In lending protocols, this may mean that investors are the first to deposit in the lending market, initiating a stablecoin pool or protocol's underlying token of $500,000 to millions to encourage others to follow. In DEXs, this may mean increasing capital for strategic pairs, likely symbolic of the project. Founders should not hesitate to ask investors to participate in these plans and lock any returns obtained through their investments.
More than one smart founding team has recently rejected investors who cannot commit to reward lock-up periods. Do not hesitate to get more from your earliest investors.
Finally, opening derivative channels can enhance the flexibility and loyalty of liquidity providers (LPs). From all angles, many LPs are more willing to follow this ship, regardless of the outcome. Adjusting positions incurs tax liabilities and increases complexity. Currently, most LPs are either restricted from accessing crypto derivatives or do not have products that meet their expected risk/reward configurations.

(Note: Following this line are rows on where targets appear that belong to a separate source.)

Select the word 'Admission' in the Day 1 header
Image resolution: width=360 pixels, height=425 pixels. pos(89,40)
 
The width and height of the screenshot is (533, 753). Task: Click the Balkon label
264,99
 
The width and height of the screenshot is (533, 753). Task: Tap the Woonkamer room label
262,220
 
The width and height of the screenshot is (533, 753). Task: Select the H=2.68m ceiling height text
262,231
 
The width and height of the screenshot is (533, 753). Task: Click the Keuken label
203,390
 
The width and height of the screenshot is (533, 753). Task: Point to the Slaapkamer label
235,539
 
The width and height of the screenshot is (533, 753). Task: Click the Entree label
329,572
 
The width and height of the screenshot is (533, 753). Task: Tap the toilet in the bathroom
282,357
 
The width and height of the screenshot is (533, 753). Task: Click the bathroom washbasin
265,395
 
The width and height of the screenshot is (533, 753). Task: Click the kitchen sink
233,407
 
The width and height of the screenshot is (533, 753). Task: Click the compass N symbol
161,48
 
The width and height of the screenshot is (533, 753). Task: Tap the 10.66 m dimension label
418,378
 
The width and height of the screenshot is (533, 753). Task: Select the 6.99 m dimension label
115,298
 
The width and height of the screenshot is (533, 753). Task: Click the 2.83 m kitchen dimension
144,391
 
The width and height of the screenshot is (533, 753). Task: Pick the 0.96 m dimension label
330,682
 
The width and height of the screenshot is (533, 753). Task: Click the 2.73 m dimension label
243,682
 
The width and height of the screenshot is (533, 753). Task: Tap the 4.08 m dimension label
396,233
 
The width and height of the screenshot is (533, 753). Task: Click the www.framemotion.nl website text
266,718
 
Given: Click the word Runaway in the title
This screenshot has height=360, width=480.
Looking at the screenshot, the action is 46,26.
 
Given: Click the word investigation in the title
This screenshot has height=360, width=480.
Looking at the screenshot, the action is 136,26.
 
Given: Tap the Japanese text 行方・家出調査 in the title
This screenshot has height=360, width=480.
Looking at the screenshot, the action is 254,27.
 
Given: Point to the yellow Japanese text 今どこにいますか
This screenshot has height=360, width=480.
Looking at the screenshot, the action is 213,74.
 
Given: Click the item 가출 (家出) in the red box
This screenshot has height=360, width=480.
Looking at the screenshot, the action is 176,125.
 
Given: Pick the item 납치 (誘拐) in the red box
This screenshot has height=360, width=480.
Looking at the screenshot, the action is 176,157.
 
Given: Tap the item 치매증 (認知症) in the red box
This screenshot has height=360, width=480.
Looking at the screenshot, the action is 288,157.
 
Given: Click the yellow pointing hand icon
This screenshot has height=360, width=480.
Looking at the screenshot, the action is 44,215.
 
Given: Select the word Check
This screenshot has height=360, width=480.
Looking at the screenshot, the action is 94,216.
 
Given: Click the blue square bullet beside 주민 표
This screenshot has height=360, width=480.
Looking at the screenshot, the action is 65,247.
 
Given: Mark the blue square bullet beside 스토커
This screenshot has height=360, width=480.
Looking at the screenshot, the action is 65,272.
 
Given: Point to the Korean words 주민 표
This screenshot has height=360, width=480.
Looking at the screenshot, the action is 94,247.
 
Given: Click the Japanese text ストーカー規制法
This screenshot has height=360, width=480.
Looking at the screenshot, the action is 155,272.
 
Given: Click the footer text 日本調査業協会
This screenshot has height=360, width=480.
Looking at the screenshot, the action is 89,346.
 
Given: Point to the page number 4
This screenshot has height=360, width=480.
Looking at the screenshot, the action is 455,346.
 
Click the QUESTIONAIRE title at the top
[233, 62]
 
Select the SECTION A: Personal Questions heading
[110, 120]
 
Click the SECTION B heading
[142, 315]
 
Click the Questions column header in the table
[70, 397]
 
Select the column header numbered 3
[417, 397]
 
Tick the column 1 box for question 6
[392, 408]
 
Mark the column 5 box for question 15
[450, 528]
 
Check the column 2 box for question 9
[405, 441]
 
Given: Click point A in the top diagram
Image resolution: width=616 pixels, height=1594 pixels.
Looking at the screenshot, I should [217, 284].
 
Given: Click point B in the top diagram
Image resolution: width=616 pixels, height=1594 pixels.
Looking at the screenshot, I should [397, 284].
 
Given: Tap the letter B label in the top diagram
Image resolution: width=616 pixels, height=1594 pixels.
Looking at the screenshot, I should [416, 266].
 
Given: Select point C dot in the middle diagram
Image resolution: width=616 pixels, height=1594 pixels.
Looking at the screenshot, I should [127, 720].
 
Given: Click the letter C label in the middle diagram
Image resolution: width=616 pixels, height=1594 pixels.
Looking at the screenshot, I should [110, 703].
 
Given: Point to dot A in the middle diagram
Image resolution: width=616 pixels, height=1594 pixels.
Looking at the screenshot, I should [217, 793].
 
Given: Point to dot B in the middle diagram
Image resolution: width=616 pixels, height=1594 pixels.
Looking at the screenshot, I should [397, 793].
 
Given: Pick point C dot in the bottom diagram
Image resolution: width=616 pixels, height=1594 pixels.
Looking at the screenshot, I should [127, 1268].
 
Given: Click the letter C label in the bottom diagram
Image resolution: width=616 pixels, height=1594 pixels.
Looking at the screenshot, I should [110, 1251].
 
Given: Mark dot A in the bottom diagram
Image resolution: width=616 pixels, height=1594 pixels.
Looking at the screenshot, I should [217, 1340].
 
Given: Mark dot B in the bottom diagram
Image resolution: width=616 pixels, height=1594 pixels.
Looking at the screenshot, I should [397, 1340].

LPs can utilize derivatives to hedge positions, retaining some returns in upside scenarios while protecting capital in downside scenarios. Expanding derivative trading channels will allow more LPs to stay in the industry. For example, I might choose to continue rolling put options to hedge against the underlying of my LP position. Below, we simulate the returns of various put options; obtaining more options targeting our underlying assets, especially options for regulated environments like the U.S., would be a positive step in the right direction, lending to more hedged liquidity providers.
Derivatives built specifically to hedge short-term losses may also be an interesting product—we will explore this idea further in later articles.